Microsoft (NASDAQ:MSFT) says Windows Azure is now a $1 billion cloud business. Somewhat similarly, Microsoft’s Office 365 platform now has a $1 billion annualized run rate. For cloud intregrators, Microsoft’s Azure and Office 365 milestones are impossible to know.

Less than two years ago, Office 365 was a new SaaS platform struggling to find momentum with customers and channel partners. Somewhat similarly, businesses were struggling to understand where Azure fit — if anywhere — in the public cloud industry.

Fast forward to the present and Microsoft seems to be competing successfully against Amazon Web Services (AWS), Google Apps, Rackspace Cloud and other industry upstarts. The latest evidence came today from Bloomberg, which reported that Azure has hit the $1 billion revenue mark, according to Curt Anderson, finance chief for Microsoft’s server and tools unit.

How did Microsoft gain critical mass in the cloud? The reasons include:

  • Hybrid management tools: Offerings like Microsoft System Center can manage Windows Server and Hyper-V workloads on-premises or in Azure.

  • Hybrid infrastructure software: Active Directory now stretches from on-premises servers into the cloud — a big win for customers that want access control regardless of where their applications reside. 

  • Complete Suites: The Office 365 suite spans Exchange Online, SharePoint Online, Lync Online and more. Sales of those applications continue to grow by double-digits each quarter. Increasingly, customers want cloud equivalents of those applications. And Microsoft is happy to fulfill that demand.

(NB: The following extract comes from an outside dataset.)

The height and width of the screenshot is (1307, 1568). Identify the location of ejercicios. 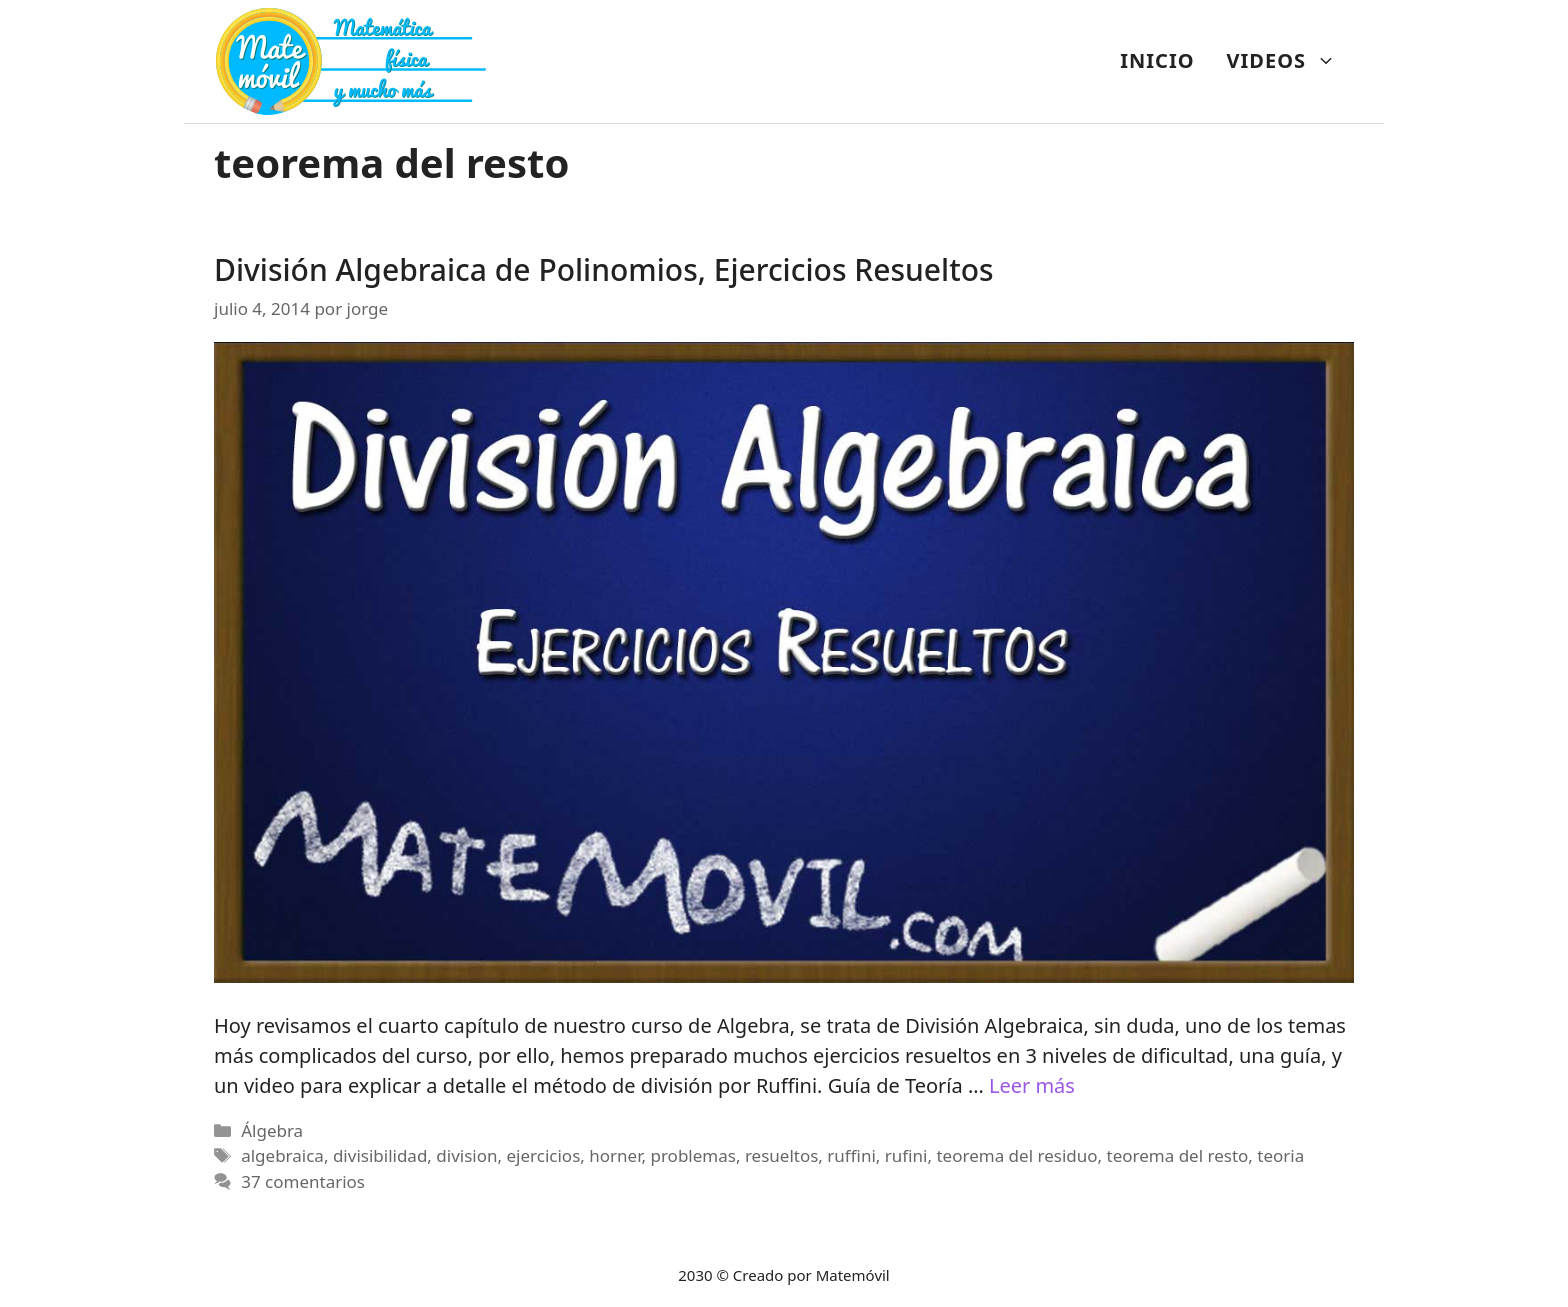
(544, 1155).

  • Partner Programs: The Office 365 partner program has gradually improved over the past 20 months or so. Partners can now manage end-customer billing and pricing, using the Office 365 Open approach (though it has some key limitations). Microsoft’s Cloud Accelerate and Cloud Essentials partner programs have also trained numerous VARs.

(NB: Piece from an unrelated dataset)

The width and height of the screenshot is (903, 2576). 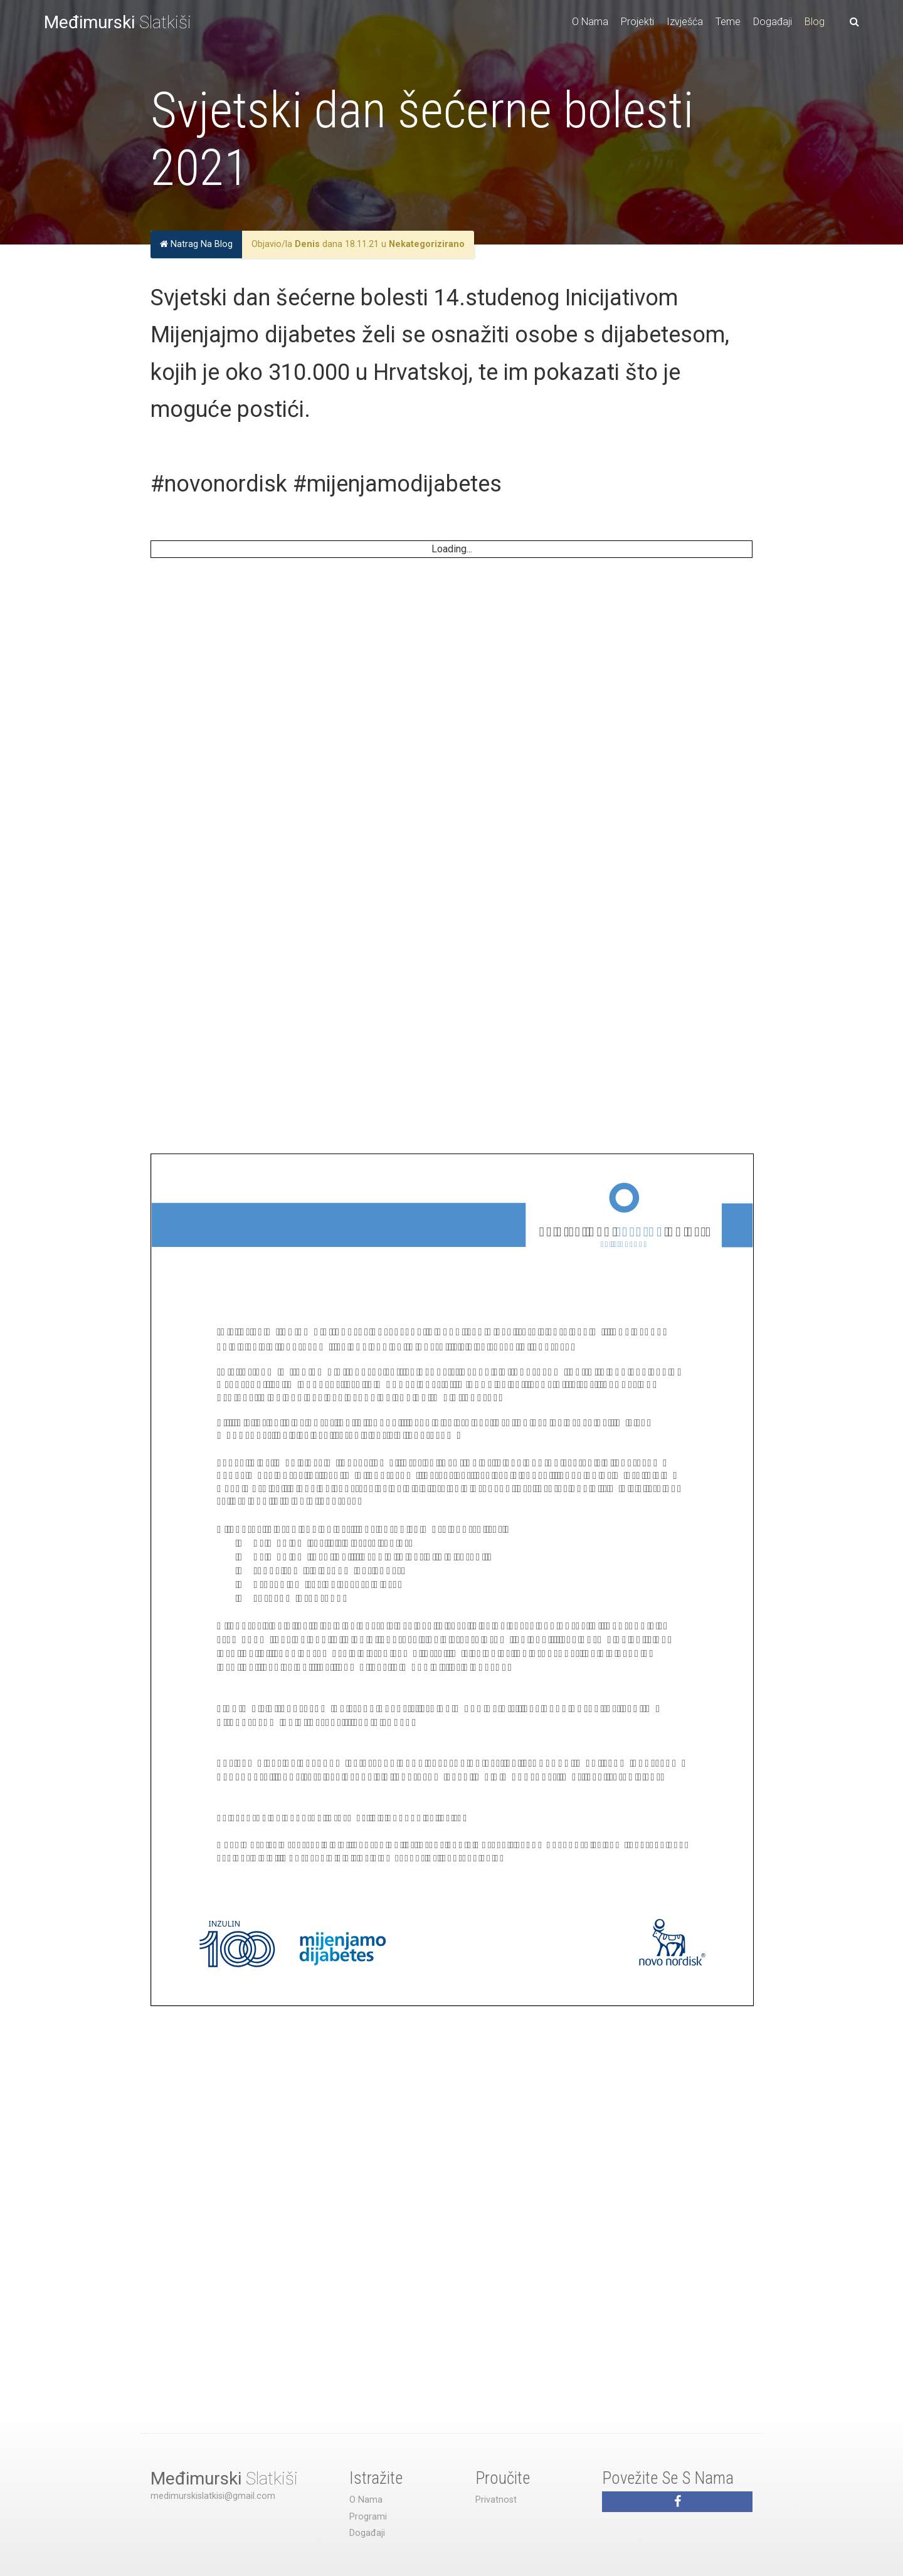 I want to click on Privatnost, so click(x=496, y=2500).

  • Open Platforms: Azure supports a range of open source options including Linux and Ruby on Rails. A decade ago, it would have been difficult to image Microsoft offering that type of third-party support.

Still, Microsoft can’t rest on its laurels. Some partners still don’t understand how or why they’d move customer workloads to Azure. Others complain that the Office 365 Open partner parameters require up-front payments, 12-months commitments and no more than 250 licenses per customer.

The biggest threat or challenge likely remains Amazon. According to Bloomberg’s report:

“About 20 percent of companies tapping the cloud use Azure, compared with 71 percent usage for Amazon, according to James Staten, an analyst at Forrester Research Inc. Within a year, Microsoft can command as much as 35 percent, he said.”

The bottom line: Channel partners can’t afford to ignore Microsoft’s cloud momentum.